There are a few differences, notably that I'm using HalfFloat (An Industrial Light and Magic (ILM) component of OpenVDB), so that the leaf nodes in this structure would be twice as large. I'm not certain if that matters. The are storing two grids, their second grid is a vec3
Here's a few of my numbers on the old work machine - The case still remains that 1.4.0 O2 beats 1.4.3 O3 under a significant number of cases, though not by much. Under 1.4.3 O2 wins a few loses a few, etc.
Here's a look at the differences between the two version when compiled under O2 vs O3 (1.4.0 - 1.4.3).
@terrelln I effectively ran your script, and experienced similar results. BTW, I'm not sure if was copy/paste error, but there's a typo in the second if [ ... ] fi
block where echi
should be exit
And finally, the tabular data in case it reveals anything more -
1.4.0 O3 | 1.4.0 O2 | 1.4.3 O3 | 1.4.3 O2 | |
---|---|---|---|---|
1 | 2592.3 | 2649.3 | 2578.2 | 2561.8 |
2 | 2348.3 | 2396.2 | 2355.3 | 2355.3 |
3 | 2204.3 | 2226.3 | 2218 | 2116.2 |
4 | 2174.1 | 2174.1 | 2152.8 | 2187.9 |
5 | 2085 | 2106.5 | 2053.3 | 1980.8 |
6 | 2044.3 | 2085 | 2064 | 2104.3 |
7 | 2209.5 | 2263.7 | 2218 | 2236.5 |
8 | 2150.9 | 2302.3 | 2256.8 | 2294.9 |
9 | 2302.9 | 2325.1 | 2287.3 | 2341.2 |
10 | 2271.8 | 2294.9 | 2264.7 | 2287.3 |
11 | 2248.8 | 2264.7 | 2264.7 | 2240.6 |
12 | 2294.9 | 2302.3 | 2279.6 | 2295.5 |
13 | 2317.8 | 2325.1 | 2348.3 | 2372 |
14 | 2302.3 | 2336 | 2355.3 | 2372 |
15 | 2325.1 | 2355.3 | 2378.8 | 2409.3 |
16 | 2226.3 | 2240.6 | 2287.3 | 2256.8 |
17 | 2054.6 | 2073.8 | 2125.6 | 2052.2 |
18 | 1358.8 | 1405.3 | 1402.9 | 1280.9 |
19 | 1465.1 | 1495.6 | 1421.3 | 1433.4 |
We have a project to look more into these -O2
/ -O3
differences.
It should start soon, and will give us a better visibility on what's going on and what are the best settings.
On the specific issue of performance comparison between 1.4.0 and 1.4.3, the topic is becoming obsolete, because the next version in v1.4.4 is featuring substantial differences for the decompression algorithm, resulting in a dramatically better speed. As a consequence, the code already merged in dev
branch is no longer comparable.
I would suggest a test of the current code in dev
to ensure that it does indeed provide better performance for your setup too.
@Cyan4973
I'll give that a look sometime soon. If that's the case, should this issue be marked as closed? I don't want it to run on forever now that it has fulfilled its purpose.
Thanks,
Kyle
All,
I was excited to test the new release (1.4.3) in our companies code, expecting the gains touted in the release notes (7% average, if that is correct) compared the the version I'm using, 1.4.0. I made a sample file and compressed it with a few standard options, level 17 for compression as I've found the smallest ratios with that level for my data.

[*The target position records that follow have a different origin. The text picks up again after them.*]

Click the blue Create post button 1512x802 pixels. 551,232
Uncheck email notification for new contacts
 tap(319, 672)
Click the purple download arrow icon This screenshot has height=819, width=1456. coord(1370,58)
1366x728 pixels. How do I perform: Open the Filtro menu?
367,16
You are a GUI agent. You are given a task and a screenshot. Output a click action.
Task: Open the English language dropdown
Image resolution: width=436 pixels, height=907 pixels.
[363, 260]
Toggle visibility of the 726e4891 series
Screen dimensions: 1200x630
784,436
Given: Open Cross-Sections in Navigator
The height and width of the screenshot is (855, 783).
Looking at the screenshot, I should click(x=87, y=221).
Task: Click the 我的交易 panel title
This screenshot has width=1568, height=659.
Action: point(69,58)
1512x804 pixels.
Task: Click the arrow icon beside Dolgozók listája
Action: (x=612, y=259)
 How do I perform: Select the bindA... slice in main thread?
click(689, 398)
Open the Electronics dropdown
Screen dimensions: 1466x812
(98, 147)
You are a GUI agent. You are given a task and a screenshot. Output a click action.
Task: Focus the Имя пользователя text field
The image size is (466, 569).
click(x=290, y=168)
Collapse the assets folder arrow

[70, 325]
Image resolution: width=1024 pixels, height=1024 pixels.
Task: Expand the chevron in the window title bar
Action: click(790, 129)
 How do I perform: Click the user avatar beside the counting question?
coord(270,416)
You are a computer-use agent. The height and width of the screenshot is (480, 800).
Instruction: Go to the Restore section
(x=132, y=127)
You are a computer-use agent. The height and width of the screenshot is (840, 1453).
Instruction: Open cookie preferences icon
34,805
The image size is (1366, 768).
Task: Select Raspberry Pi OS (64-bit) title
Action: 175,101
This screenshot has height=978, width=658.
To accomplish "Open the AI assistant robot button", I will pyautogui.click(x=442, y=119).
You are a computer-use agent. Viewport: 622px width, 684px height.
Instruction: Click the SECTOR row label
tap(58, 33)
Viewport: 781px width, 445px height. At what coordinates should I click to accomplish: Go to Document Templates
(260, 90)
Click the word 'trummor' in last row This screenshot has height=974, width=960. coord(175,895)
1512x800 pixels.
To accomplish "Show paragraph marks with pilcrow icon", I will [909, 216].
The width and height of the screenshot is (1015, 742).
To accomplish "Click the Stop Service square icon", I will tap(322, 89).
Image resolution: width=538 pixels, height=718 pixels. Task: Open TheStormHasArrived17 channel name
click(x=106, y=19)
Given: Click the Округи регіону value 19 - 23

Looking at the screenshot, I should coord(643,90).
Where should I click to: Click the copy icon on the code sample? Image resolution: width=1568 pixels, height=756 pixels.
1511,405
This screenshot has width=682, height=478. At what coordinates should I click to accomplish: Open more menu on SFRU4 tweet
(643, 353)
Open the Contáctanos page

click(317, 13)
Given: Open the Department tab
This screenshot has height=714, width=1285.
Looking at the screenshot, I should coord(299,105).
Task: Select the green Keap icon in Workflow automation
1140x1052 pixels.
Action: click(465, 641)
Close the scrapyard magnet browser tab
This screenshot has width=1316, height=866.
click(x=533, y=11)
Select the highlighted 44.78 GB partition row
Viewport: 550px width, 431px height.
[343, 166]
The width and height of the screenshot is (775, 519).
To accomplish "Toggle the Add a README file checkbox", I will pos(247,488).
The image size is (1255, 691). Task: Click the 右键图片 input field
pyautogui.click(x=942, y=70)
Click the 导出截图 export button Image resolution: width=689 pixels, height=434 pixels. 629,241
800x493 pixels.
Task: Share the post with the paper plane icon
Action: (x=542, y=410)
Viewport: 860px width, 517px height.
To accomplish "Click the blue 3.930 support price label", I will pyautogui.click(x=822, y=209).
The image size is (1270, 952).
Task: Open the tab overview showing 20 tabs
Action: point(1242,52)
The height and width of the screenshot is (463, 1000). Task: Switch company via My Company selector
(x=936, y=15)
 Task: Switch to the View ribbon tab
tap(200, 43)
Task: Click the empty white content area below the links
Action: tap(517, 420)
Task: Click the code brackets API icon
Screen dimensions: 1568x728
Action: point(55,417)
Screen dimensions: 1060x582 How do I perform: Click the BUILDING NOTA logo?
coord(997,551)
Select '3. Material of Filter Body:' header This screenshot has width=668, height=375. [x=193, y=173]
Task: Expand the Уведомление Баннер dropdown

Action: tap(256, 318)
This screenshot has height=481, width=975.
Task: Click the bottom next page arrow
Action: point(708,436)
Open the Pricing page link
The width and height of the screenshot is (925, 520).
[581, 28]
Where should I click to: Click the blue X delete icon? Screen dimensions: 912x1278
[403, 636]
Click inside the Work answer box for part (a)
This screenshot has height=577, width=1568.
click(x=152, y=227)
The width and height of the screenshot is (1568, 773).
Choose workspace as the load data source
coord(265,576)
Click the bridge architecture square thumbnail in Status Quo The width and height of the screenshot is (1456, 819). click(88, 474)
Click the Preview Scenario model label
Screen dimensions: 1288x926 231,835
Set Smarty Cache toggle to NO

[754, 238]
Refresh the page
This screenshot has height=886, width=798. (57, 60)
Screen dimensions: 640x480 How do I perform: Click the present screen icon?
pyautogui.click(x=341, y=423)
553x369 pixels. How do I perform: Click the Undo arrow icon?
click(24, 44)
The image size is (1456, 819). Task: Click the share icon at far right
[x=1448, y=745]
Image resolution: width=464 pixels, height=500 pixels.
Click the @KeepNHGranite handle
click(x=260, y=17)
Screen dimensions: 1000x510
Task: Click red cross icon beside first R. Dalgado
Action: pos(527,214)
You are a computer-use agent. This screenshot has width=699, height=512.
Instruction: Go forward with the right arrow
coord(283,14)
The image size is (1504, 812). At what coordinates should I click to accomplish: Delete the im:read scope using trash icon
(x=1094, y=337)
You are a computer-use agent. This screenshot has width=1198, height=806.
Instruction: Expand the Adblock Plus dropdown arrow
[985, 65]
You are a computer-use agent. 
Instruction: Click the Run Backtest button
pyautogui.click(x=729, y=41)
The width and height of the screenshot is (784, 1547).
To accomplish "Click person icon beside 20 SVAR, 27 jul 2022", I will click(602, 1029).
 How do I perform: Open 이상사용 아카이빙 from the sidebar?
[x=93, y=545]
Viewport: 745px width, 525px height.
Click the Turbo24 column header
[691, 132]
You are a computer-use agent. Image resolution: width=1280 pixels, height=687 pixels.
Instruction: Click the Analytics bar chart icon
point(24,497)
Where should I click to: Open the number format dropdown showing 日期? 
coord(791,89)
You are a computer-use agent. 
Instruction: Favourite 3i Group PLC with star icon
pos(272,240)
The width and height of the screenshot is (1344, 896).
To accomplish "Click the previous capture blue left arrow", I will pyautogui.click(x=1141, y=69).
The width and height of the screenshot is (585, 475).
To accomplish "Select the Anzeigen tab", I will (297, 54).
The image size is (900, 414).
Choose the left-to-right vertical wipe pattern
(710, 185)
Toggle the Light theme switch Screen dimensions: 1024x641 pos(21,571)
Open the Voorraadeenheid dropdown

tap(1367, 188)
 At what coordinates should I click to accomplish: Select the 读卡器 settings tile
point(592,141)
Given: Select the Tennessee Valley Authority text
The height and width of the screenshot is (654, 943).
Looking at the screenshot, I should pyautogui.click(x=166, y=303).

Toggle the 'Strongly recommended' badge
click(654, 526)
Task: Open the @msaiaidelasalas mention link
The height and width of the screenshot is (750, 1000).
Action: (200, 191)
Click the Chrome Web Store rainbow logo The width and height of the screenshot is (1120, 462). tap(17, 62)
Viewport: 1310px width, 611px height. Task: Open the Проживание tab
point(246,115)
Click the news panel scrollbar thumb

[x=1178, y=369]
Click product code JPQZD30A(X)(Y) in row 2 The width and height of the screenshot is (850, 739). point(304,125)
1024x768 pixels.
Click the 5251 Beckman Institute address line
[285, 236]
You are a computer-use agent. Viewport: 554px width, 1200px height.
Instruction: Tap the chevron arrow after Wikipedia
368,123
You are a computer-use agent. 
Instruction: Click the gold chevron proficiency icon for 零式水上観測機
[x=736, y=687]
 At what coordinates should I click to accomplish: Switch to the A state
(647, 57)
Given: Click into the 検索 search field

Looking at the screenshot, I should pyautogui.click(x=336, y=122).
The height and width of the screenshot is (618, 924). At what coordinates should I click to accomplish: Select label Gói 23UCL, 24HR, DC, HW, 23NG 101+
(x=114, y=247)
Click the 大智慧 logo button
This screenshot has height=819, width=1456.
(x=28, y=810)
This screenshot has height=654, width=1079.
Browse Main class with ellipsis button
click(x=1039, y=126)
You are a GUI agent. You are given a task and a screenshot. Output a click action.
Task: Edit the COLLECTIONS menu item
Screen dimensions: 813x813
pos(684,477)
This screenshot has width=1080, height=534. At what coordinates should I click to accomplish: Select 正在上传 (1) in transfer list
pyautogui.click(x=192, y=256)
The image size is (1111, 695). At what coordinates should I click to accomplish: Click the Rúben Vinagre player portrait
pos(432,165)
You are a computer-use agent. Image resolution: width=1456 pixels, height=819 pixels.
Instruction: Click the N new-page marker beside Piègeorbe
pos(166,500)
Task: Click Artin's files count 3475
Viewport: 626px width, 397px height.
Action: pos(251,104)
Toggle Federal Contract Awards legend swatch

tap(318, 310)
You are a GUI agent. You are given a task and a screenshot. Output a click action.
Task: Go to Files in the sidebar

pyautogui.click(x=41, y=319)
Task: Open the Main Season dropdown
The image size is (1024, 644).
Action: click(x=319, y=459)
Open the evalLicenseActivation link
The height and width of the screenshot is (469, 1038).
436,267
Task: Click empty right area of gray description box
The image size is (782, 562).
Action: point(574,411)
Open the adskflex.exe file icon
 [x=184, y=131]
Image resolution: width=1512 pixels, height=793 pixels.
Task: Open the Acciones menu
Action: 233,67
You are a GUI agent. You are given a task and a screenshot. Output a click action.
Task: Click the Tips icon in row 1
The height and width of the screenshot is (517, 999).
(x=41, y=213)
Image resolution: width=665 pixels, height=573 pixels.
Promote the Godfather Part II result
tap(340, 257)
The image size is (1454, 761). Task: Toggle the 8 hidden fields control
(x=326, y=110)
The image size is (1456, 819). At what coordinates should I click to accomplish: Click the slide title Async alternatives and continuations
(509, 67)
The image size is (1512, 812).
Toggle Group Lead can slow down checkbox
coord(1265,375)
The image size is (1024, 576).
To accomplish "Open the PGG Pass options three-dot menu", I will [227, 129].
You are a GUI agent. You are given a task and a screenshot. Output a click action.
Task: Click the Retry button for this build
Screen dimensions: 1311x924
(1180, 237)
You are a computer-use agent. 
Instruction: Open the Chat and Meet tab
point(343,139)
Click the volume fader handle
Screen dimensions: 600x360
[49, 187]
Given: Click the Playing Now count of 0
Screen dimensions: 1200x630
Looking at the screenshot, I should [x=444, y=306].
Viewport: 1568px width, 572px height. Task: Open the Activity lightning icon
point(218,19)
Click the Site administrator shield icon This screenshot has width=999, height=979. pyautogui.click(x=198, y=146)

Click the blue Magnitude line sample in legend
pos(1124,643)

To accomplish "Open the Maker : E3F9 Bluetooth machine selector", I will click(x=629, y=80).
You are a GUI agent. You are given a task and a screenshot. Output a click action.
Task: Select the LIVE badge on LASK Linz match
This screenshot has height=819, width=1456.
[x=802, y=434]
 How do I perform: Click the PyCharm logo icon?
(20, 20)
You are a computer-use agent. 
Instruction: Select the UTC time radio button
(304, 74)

The file was compressed with zstd built from source using version 1.4.0, with GCC 8 on CentOS 7, using the same flags on both versions. The data size is about 365 MB uncompressed. Compressed, the file is around 215 MB. I put the file in /dev/shm in attempt to isolate the IO and ran a simple script to time the decompression of the file, delete the uncompressed output, and repeat. The time was reported as the real output from the bash time command. The descriptive statistics between the two experiments are summarized in the table below.
Can anyone comment on why I may be seeing a significant increase in decompression time? The order is on 10%. I am afraid I cannot share the file that was being compressed, but it seems somewhat immaterial.